Innehåll (Contents) 2002:4

Uppsatser (Articles)

Analytisk historia om tillväxt – reflektioner kring Lennart Schöns En modern svensk ekonomisk historia

Lars Herlitz

Fulltext (pdf)

Summary:

Analytical History on Growth – Reflections on Lennart Schön’s En modern svensk ekonomisk historia (English translation: A Modern Swedish Economic History)

The influence of Rankian orthodoxy culminated in the 1890s and receded during the twentieth century. The analysis of development was refined and much of the twentieth century’s historical descriptions were either inspired by Marxism or attempted to offer alternatives to it. The End of History around 1990 ended any such ambitions. One of the contributing factors to this was the social science’s traditional deprecating attitude, particularly that of economics, toward history. Economic history was a particularly problematic venture. Heckscher certainly felt this way when he represented the subject in Sweden.

Lennart Schön’s book has significant differences from Heckscher’s Sveriges ekonomiska historia (English translation: Sweden’s Economic History). For Heckscher economic history was used to high degree as a supporting science. Schön’s history is about a development process where pronounced changes create stages and where both changes and stages are analysed and explained in economic terms. In addition, he finds that these stages can be synchronised quite accurately with the division of world orders found in political history.

Much has occurred between Heckscher and Schön. New questions and fields of study have been incorporated into economic theory. Words such as growth and transformation are already found in the subtitle to Schön’s book. The development of national accounts has been an indispensable support. Schön also writes about something that Heckscher never quite reached other than superficially: a long-term process of growth. Heckscher’s premise was a type of equivalent to institutional restrictions, which in addition to resources and technology, limited the choices of the economic actors. Schön endogenises the institutional changes using functional explanations.

Several new trends in Schön’s presentation of Swedish economic history can be noted. The dating of the breakthrough of industrial society in Sweden to the 1890’s is one and the argument that high wages were a driving force on the transformation is another. His generosity to both the Swedish model and new liberalism are part of his undaunting economism. Central to several of the unique approaches that Schön worked with throughout his book is the weighing of internal and external factors against each other in economic development.

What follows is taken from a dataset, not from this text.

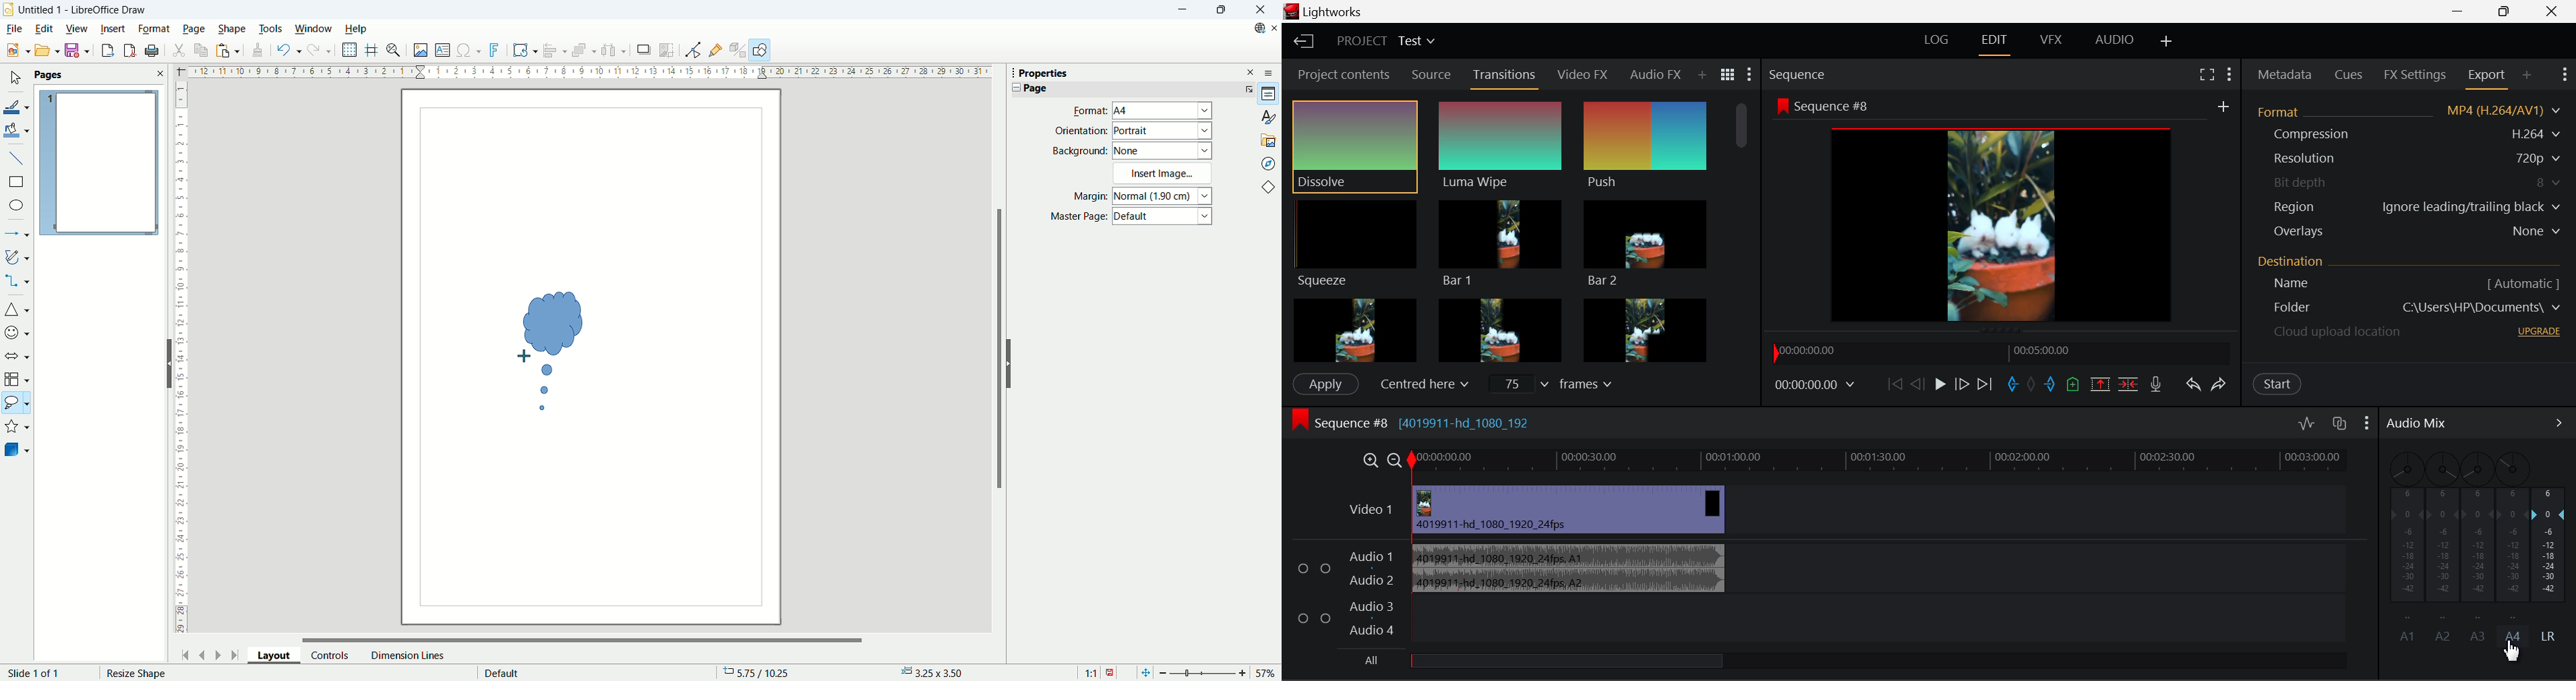 Image resolution: width=2576 pixels, height=700 pixels. I want to click on format, so click(154, 28).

Schön acknowledges Eli Heckscher insight on ”globalising forces”, which pull toward an equilibrium, where the migration of the factors of production equalised their prices. The basis for such a tribute, however, can be questioned. Technical changes and their ability to create new complementary aspects and development blocks are central for Schön’s growth theory. ”The capital factor” belongs to another theoretical setting. The influence of globalisation on development via mobility and prices of factors of production is theoretically questionable.

Schön’s book combines rich concrete discussions with clear theoretical reasoning and a broad comprehensive approach. It not only offers new knowledge, but also is a daring attempt at renewing the science. It has an explanation of a long growth process with help from systematic comparisons of a number of structural transformations.

Interpretations of not just technical renewal but also of the institutional changes must also be included in such an explanation. Heckscher realised this and as such saw the impossibility of a general theory for the development of society. Economic functional explanations of institutional changes however can be disturbing for some. Explanations of intuitional changes have significant importance, but the field has to be expanded to include the social oppositions and conflicts.